There is still bad blood between the Atlantic power blocks however. In spite of their feverish admiration of President Barack Obama, European leaders haven’t forgotten the past decades of American unilateralism. Indeed, as Kissinger notes:

it […] has become an alibi for a key European difference with America: that the United States still conducts itself as a national state capable of asking its people for sacrifices for the sake of the future, while Europe, suspended between abandoning its national framework and a yet-to-be-reached political substitute, finds it much harder to defer present benefits.

With Europe moving slowly toward further political integration, recently electing a president and something of a common foreign secretary, what will it work toward abroad? asks Robert D. Kaplan in “Let’s Go, Europe.”

Unlike the United States, most European countries are pacifist with a great public reluctance to go to war hampering any sort of foreign intervention.
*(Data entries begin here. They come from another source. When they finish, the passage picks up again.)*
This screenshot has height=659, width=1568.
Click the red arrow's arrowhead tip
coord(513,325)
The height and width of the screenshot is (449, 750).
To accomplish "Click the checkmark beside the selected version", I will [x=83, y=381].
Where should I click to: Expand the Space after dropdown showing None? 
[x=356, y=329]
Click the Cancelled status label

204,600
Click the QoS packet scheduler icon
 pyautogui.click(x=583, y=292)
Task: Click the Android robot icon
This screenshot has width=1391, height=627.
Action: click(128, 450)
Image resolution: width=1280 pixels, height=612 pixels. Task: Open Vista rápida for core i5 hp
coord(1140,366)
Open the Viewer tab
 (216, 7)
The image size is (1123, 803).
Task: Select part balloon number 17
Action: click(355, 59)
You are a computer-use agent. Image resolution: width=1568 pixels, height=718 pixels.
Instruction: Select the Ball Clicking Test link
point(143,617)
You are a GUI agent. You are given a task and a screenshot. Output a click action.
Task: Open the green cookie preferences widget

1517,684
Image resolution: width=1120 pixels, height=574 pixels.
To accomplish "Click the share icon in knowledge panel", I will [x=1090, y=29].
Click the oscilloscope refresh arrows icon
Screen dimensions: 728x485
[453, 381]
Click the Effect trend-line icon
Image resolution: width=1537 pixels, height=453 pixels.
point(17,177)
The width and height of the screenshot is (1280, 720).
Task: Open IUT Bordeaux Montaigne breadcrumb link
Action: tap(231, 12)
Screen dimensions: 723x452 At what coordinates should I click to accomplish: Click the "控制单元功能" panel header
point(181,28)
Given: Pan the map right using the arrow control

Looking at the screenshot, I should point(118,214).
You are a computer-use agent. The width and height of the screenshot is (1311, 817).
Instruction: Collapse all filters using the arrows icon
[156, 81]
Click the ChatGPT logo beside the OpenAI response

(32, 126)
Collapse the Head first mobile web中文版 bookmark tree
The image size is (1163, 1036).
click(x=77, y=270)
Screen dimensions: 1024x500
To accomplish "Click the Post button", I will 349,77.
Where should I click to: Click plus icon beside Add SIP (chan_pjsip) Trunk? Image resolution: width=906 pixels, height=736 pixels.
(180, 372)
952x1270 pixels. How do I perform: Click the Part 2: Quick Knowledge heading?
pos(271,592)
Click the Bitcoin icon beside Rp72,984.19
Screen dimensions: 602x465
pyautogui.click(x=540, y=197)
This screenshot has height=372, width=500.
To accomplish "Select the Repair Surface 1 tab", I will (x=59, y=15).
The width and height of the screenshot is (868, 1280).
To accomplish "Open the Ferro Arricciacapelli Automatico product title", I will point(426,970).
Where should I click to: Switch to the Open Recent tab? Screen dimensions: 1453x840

Besides France, Greece, Turkey and the United Kingdom, all European NATO members spend less that the required 2 percent of their GDPs on defense while countries as Germany, the Netherlands, Norway and Spain elect to invest very much in but one of their armed forces: their navies. What’s to blame? Not just the continent’s “ethical awakening following centuries of war,” according to Kaplan, but “a new strategic context in which Europeans simply face no credible security threat.”

That is not to say that the Europeans cannot be convinced into waging war at all. In fact, the United States rather needs to do so, for as it focuses on the Pacific, drawing Australia, India, Indonesia, Japan and South Korea into its camp to counterbalance China’s global ascendancy, it will have to rely increasingly on European forces to cover the Atlantic and Africa.

The way the world is shaping up, America will have no choice but to yank Europe kicking and screaming into conflict zones […]

In this regard, the stable naval power of many European partners is an advantage. “Sea power is inherently less threatening than land power,” notes Kaplan.

Moreover, future military operations will be all the more about rescue and disaster relief as populations continue to grow and climate change continues to upset fragile regions across the globe. As much as the Europeans might hate war, coming to the world’s rescue is something that politicians will have less trouble selling to their electorates at home.

3 comments

  1. Quite, Kaplan is partly right; Europe has faced no real internal war for the past 60 years or for that matter, external threats. The Cold War didnt run hot. This bit about “ethical awakening following centuries of war,” is a bit silly, there’s no reason to suggest that this, more than structural changes, the tethering of coal and steele industries, US investment and presence, and an external threat, was the cause for peace in Europe.
    This part about navies is also questionable. European powers’ navies are all un-unified middle-band and lower band navies which even together do not have the capabilities of a single US fleet.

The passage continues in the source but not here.